■ TRECHO DO DOCUMENTO ■
Segunda jornalista: “Aí volta para a educação… aquilo que a gente falava… uma mãe presente… uma mãe consciente… uma mãe que…”


Em primeiro lugar, esta discussão NÃO é válida. Essa discussão é simplesmente esdrúxula.


Uma garota pode ir a um baile sem calcinha, SIM! Ninguém recrimina um rapaz que porventura vai a uma festa sem cueca; não choca, não chama a atenção! Mas uma mulher! sem calcinha!!! O que ela quer? Por que não se dá o respeito?!


Quanta hipocrisia!!!


Se esta garota, que vai a um baile funk sem calcinha, quer “provocar” ou se ela quer ser sensual, isso é um direito dela! O que não é direito é alguém obrigá-la a fazer sexo porque ela está vestida desta ou daquela maneira, com ou sem calcinha. Nada autoriza a um homem forçar uma mulher a ter uma relação sexual seja sob qualquer pretexto. Tampouco tocar em seu corpo.


É estarrecedor a mulher ter que se policiar para garantir um direito elementar: o de não ter sua integridade invadida, violada.


Falam em consentimento. Sim. É óbvio que uma relação sexual com duas ou mais pessoas tem de ser consentida. Isto nem devia entrar em tela de juízo. Porém, ninguém se questiona se um homem deve consentir para ter uma relação com uma mulher ou não. Na verdade, isso nem é cogitado. O homem deve pegar todas, ou então sua masculinidade é posta em dúvida. Agora, a mulher, sexo frágil, tem de se rebaixar ao homem e lhe conceder permissão. Como se ela não tivesse direito a iniciativa e tivesse que aprovar, dizer sim ou não como uma criança, o desejo de outrem. Algumas questões por si só são humilhantes. Essa é uma delas. Define papéis distintos de comportamento. Pressupõe uma suposta menoridade da mulher quando uma relação sexual implica uma relação entre pessoas maduras, em situação de igualdade.

■ LINHAS EXIBIDAS ■
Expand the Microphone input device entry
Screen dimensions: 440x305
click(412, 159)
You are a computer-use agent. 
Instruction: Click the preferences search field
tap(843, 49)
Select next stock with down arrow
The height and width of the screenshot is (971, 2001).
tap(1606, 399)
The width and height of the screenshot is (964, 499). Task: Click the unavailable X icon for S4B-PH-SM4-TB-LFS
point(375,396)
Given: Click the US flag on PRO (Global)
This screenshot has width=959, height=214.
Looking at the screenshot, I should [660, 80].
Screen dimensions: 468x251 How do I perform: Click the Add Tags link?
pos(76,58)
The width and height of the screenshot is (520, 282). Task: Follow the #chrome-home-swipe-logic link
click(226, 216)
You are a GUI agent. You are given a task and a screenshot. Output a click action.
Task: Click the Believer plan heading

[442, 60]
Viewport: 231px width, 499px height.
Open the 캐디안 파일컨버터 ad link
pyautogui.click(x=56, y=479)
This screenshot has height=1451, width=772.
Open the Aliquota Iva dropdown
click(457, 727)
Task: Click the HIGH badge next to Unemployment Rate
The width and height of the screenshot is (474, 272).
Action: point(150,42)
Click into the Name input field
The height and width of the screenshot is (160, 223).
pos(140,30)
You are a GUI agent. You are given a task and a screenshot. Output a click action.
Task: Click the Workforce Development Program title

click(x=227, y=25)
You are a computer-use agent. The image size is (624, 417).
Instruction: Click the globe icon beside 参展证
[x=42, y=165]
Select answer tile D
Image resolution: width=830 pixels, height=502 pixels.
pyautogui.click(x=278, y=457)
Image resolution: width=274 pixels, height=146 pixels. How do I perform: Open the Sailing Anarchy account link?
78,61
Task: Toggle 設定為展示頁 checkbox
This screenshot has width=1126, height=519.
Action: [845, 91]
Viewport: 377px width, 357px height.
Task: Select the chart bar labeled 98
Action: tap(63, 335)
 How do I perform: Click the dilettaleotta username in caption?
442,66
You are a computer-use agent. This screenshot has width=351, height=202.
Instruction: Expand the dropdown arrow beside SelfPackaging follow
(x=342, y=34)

■ O QUE SE PEDE ■
• 1. Pode editar as linhas do Bloco 1, começando na que contém "How do I perform: Click the dilettaleotta" e indo até a última, trocando "username" por "handle" e mantendo todo o resto inalterado?
• 2. Pode retomar o texto sobre consentimento e igualdade entre homens e mulheres, continuando-o a partir da última frase?

■ CONJUNTO DE RESPOSTAS ■
• 1.
 How do I perform: Click the dilettaleotta handle in caption?
442,66
You are a computer-use agent. This screenshot has width=351, height=202.
Instruction: Expand the dropdown arrow beside SelfPackaging follow
(x=342, y=34)

• 2.
Se a garota não quer, não quer e pronto! Não precisa implorar, pedir, suplicar, ou se justificar.


Portanto, o que não é válido é desqualificar uma mulher por ela ter uma postura afirmativa sobre a sua própria vida, seja no âmbito da sexualidade ou qualquer outro, e usar desta condição para humilhá-la e depreciá-la. Aliás, é esse juízo de valor que fomenta o estupro, em todos os seus sentidos.


Quando ex-namorados publicam na internet suas ex-parceiras em momentos íntimos para difamá-las, por que a sociedade é cúmplice, condena e execra essas garotas? O que se esperava delas, que fizessem sexo com um lençol com um furo no meio por cima de seu corpo? Por acaso a nudez masculina é menos impudica do que a nudez da mulher? Por acaso é menos vergonhoso a um homem fazer sexo diante de uma câmera? Será que ele não tem rosto? Ou será que ele faz sexo de terno e gravata, de toga ou de batina?!


O fato de a mulher ter total liberdade sexual não dá ensejo ao estupro, seja físico, seja verbal.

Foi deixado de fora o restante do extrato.